TASK OBJECTIVE ▸ Your response should consist of the entries below, written out exactly.

•••••

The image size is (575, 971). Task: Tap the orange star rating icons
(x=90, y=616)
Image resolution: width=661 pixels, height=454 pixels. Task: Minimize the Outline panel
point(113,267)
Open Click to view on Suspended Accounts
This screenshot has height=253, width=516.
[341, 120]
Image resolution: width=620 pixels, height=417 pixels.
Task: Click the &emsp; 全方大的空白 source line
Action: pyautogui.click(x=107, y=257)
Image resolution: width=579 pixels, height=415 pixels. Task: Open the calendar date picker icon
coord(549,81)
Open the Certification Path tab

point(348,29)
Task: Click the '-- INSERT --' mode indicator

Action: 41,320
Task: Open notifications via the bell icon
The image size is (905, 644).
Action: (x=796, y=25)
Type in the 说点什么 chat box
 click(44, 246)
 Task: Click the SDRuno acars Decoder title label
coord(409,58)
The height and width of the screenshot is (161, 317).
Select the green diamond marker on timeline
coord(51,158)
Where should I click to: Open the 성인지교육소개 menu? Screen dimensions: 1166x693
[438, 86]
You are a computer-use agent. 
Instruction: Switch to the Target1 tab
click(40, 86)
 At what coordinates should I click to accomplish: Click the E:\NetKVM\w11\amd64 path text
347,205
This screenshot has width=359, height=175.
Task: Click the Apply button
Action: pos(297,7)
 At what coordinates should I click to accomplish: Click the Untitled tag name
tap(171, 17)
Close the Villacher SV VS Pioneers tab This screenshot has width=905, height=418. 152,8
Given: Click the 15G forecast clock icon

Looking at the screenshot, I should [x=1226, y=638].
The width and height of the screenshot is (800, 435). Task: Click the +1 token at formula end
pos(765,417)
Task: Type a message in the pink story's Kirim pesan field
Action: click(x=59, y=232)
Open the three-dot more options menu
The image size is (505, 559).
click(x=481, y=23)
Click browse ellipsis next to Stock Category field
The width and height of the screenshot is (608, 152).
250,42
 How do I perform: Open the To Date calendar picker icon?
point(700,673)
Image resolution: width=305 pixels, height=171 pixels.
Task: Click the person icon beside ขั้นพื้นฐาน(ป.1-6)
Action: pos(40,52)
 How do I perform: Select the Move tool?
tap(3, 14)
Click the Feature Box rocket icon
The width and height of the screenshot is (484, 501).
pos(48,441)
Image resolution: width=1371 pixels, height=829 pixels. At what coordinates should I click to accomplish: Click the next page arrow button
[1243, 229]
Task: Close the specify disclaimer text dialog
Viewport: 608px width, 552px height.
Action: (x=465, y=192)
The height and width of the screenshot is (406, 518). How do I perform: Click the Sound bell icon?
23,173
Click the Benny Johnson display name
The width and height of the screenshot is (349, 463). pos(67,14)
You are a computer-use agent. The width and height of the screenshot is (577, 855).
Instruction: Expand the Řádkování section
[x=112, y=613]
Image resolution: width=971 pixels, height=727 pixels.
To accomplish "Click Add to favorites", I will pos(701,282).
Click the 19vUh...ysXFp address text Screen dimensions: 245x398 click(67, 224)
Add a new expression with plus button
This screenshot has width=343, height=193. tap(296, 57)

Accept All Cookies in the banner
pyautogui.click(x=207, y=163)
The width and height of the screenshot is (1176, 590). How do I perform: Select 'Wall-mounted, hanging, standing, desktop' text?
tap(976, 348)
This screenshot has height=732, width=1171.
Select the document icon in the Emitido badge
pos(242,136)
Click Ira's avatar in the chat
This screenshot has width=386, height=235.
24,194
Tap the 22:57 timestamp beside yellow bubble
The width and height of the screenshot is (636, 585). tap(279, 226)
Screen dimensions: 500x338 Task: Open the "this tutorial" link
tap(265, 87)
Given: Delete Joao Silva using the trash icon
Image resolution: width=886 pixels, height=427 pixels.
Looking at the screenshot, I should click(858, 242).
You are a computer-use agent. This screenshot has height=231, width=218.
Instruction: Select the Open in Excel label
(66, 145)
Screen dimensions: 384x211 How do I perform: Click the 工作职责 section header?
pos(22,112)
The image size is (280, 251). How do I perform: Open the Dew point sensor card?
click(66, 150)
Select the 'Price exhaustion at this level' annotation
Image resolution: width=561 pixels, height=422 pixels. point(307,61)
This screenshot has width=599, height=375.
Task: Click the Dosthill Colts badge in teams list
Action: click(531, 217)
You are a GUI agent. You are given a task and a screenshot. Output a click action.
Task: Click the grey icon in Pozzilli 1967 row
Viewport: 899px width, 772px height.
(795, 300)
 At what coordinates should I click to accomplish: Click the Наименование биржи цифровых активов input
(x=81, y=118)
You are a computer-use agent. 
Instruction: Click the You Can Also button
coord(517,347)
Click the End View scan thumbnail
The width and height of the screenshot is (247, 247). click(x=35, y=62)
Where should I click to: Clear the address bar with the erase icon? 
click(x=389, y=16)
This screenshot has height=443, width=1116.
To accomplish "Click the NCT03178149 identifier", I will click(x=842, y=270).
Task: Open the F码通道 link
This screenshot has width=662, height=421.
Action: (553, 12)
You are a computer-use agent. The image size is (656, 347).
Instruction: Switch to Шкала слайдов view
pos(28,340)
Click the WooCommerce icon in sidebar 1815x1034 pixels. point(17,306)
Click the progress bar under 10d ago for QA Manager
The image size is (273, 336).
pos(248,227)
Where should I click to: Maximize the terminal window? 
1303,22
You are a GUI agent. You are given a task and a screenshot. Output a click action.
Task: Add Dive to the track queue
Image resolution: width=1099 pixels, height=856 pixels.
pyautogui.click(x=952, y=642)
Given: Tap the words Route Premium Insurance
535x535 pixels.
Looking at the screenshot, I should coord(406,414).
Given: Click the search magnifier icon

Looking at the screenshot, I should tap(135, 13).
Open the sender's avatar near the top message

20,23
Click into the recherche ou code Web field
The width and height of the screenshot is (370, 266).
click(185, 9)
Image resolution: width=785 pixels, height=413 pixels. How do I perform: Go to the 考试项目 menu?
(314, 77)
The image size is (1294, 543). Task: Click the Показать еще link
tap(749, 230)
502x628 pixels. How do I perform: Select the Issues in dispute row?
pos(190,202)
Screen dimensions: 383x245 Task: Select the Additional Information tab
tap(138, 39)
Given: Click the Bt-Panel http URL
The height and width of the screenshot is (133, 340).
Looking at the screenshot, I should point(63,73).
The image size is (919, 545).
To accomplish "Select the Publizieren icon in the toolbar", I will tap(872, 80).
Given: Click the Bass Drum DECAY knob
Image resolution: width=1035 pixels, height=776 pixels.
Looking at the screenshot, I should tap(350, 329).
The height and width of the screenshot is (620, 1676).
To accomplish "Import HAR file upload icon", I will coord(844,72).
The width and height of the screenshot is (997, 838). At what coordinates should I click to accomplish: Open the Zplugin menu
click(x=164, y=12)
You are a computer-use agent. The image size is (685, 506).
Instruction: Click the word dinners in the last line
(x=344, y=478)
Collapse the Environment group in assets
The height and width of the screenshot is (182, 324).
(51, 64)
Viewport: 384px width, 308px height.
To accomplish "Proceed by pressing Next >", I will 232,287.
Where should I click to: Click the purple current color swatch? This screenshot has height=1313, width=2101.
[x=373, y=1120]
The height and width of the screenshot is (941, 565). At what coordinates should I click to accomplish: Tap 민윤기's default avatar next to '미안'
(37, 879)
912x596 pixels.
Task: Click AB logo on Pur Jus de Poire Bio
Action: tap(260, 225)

•••••

SOLUTION FOR THIS EXERCISE ▸
The image size is (575, 971). Task: Tap the orange star rating icons
(x=90, y=616)
Image resolution: width=661 pixels, height=454 pixels. Task: Minimize the Outline panel
point(113,267)
Open Click to view on Suspended Accounts
This screenshot has height=253, width=516.
[341, 120]
Image resolution: width=620 pixels, height=417 pixels.
Task: Click the &emsp; 全方大的空白 source line
Action: pyautogui.click(x=107, y=257)
Image resolution: width=579 pixels, height=415 pixels. Task: Open the calendar date picker icon
coord(549,81)
Open the Certification Path tab

point(348,29)
Task: Click the '-- INSERT --' mode indicator

Action: 41,320
Task: Open notifications via the bell icon
The image size is (905, 644).
Action: (x=796, y=25)
Type in the 说点什么 chat box
 click(44, 246)
 Task: Click the SDRuno acars Decoder title label
coord(409,58)
The height and width of the screenshot is (161, 317).
Select the green diamond marker on timeline
coord(51,158)
Where should I click to: Open the 성인지교육소개 menu? Screen dimensions: 1166x693
[438, 86]
You are a computer-use agent. 
Instruction: Switch to the Target1 tab
click(40, 86)
 At what coordinates should I click to accomplish: Click the E:\NetKVM\w11\amd64 path text
347,205
This screenshot has width=359, height=175.
Task: Click the Apply button
Action: pos(297,7)
 At what coordinates should I click to accomplish: Click the Untitled tag name
tap(171, 17)
Close the Villacher SV VS Pioneers tab This screenshot has width=905, height=418. 152,8
Given: Click the 15G forecast clock icon

Looking at the screenshot, I should [x=1226, y=638].
The width and height of the screenshot is (800, 435). Task: Click the +1 token at formula end
pos(765,417)
Task: Type a message in the pink story's Kirim pesan field
Action: click(x=59, y=232)
Open the three-dot more options menu
The image size is (505, 559).
click(x=481, y=23)
Click browse ellipsis next to Stock Category field
The width and height of the screenshot is (608, 152).
250,42
 How do I perform: Open the To Date calendar picker icon?
point(700,673)
Image resolution: width=305 pixels, height=171 pixels.
Task: Click the person icon beside ขั้นพื้นฐาน(ป.1-6)
Action: pos(40,52)
 How do I perform: Select the Move tool?
tap(3, 14)
Click the Feature Box rocket icon
The width and height of the screenshot is (484, 501).
pos(48,441)
Image resolution: width=1371 pixels, height=829 pixels. At what coordinates should I click to accomplish: Click the next page arrow button
[1243, 229]
Task: Close the specify disclaimer text dialog
Viewport: 608px width, 552px height.
Action: (x=465, y=192)
The height and width of the screenshot is (406, 518). How do I perform: Click the Sound bell icon?
23,173
Click the Benny Johnson display name
The width and height of the screenshot is (349, 463). pos(67,14)
You are a computer-use agent. The width and height of the screenshot is (577, 855).
Instruction: Expand the Řádkování section
[x=112, y=613]
Image resolution: width=971 pixels, height=727 pixels.
To accomplish "Click Add to favorites", I will pos(701,282).
Click the 19vUh...ysXFp address text Screen dimensions: 245x398 click(67, 224)
Add a new expression with plus button
This screenshot has width=343, height=193. tap(296, 57)

Accept All Cookies in the banner
pyautogui.click(x=207, y=163)
The width and height of the screenshot is (1176, 590). How do I perform: Select 'Wall-mounted, hanging, standing, desktop' text?
tap(976, 348)
This screenshot has height=732, width=1171.
Select the document icon in the Emitido badge
pos(242,136)
Click Ira's avatar in the chat
This screenshot has width=386, height=235.
24,194
Tap the 22:57 timestamp beside yellow bubble
The width and height of the screenshot is (636, 585). tap(279, 226)
Screen dimensions: 500x338 Task: Open the "this tutorial" link
tap(265, 87)
Given: Delete Joao Silva using the trash icon
Image resolution: width=886 pixels, height=427 pixels.
Looking at the screenshot, I should click(858, 242).
You are a computer-use agent. This screenshot has height=231, width=218.
Instruction: Select the Open in Excel label
(66, 145)
Screen dimensions: 384x211 How do I perform: Click the 工作职责 section header?
pos(22,112)
The image size is (280, 251). How do I perform: Open the Dew point sensor card?
click(66, 150)
Select the 'Price exhaustion at this level' annotation
Image resolution: width=561 pixels, height=422 pixels. point(307,61)
This screenshot has width=599, height=375.
Task: Click the Dosthill Colts badge in teams list
Action: click(531, 217)
You are a GUI agent. You are given a task and a screenshot. Output a click action.
Task: Click the grey icon in Pozzilli 1967 row
Viewport: 899px width, 772px height.
(795, 300)
 At what coordinates should I click to accomplish: Click the Наименование биржи цифровых активов input
(x=81, y=118)
You are a computer-use agent. 
Instruction: Click the You Can Also button
coord(517,347)
Click the End View scan thumbnail
The width and height of the screenshot is (247, 247). click(x=35, y=62)
Where should I click to: Clear the address bar with the erase icon? 
click(x=389, y=16)
This screenshot has height=443, width=1116.
To accomplish "Click the NCT03178149 identifier", I will click(x=842, y=270).
Task: Open the F码通道 link
This screenshot has width=662, height=421.
Action: (553, 12)
You are a computer-use agent. The image size is (656, 347).
Instruction: Switch to Шкала слайдов view
pos(28,340)
Click the WooCommerce icon in sidebar 1815x1034 pixels. point(17,306)
Click the progress bar under 10d ago for QA Manager
The image size is (273, 336).
pos(248,227)
Where should I click to: Maximize the terminal window? 
1303,22
You are a GUI agent. You are given a task and a screenshot. Output a click action.
Task: Add Dive to the track queue
Image resolution: width=1099 pixels, height=856 pixels.
pyautogui.click(x=952, y=642)
Given: Tap the words Route Premium Insurance
535x535 pixels.
Looking at the screenshot, I should coord(406,414).
Given: Click the search magnifier icon

Looking at the screenshot, I should tap(135, 13).
Open the sender's avatar near the top message

20,23
Click into the recherche ou code Web field
The width and height of the screenshot is (370, 266).
click(185, 9)
Image resolution: width=785 pixels, height=413 pixels. How do I perform: Go to the 考试项目 menu?
(314, 77)
The image size is (1294, 543). Task: Click the Показать еще link
tap(749, 230)
502x628 pixels. How do I perform: Select the Issues in dispute row?
pos(190,202)
Screen dimensions: 383x245 Task: Select the Additional Information tab
tap(138, 39)
Given: Click the Bt-Panel http URL
The height and width of the screenshot is (133, 340).
Looking at the screenshot, I should point(63,73).
The image size is (919, 545).
To accomplish "Select the Publizieren icon in the toolbar", I will tap(872, 80).
Given: Click the Bass Drum DECAY knob
Image resolution: width=1035 pixels, height=776 pixels.
Looking at the screenshot, I should tap(350, 329).
The height and width of the screenshot is (620, 1676).
To accomplish "Import HAR file upload icon", I will coord(844,72).
The width and height of the screenshot is (997, 838). At what coordinates should I click to accomplish: Open the Zplugin menu
click(x=164, y=12)
You are a computer-use agent. The image size is (685, 506).
Instruction: Click the word dinners in the last line
(x=344, y=478)
Collapse the Environment group in assets
The height and width of the screenshot is (182, 324).
(51, 64)
Viewport: 384px width, 308px height.
To accomplish "Proceed by pressing Next >", I will 232,287.
Where should I click to: Click the purple current color swatch? This screenshot has height=1313, width=2101.
[x=373, y=1120]
The height and width of the screenshot is (941, 565). At what coordinates should I click to accomplish: Tap 민윤기's default avatar next to '미안'
(37, 879)
912x596 pixels.
Task: Click AB logo on Pur Jus de Poire Bio
Action: tap(260, 225)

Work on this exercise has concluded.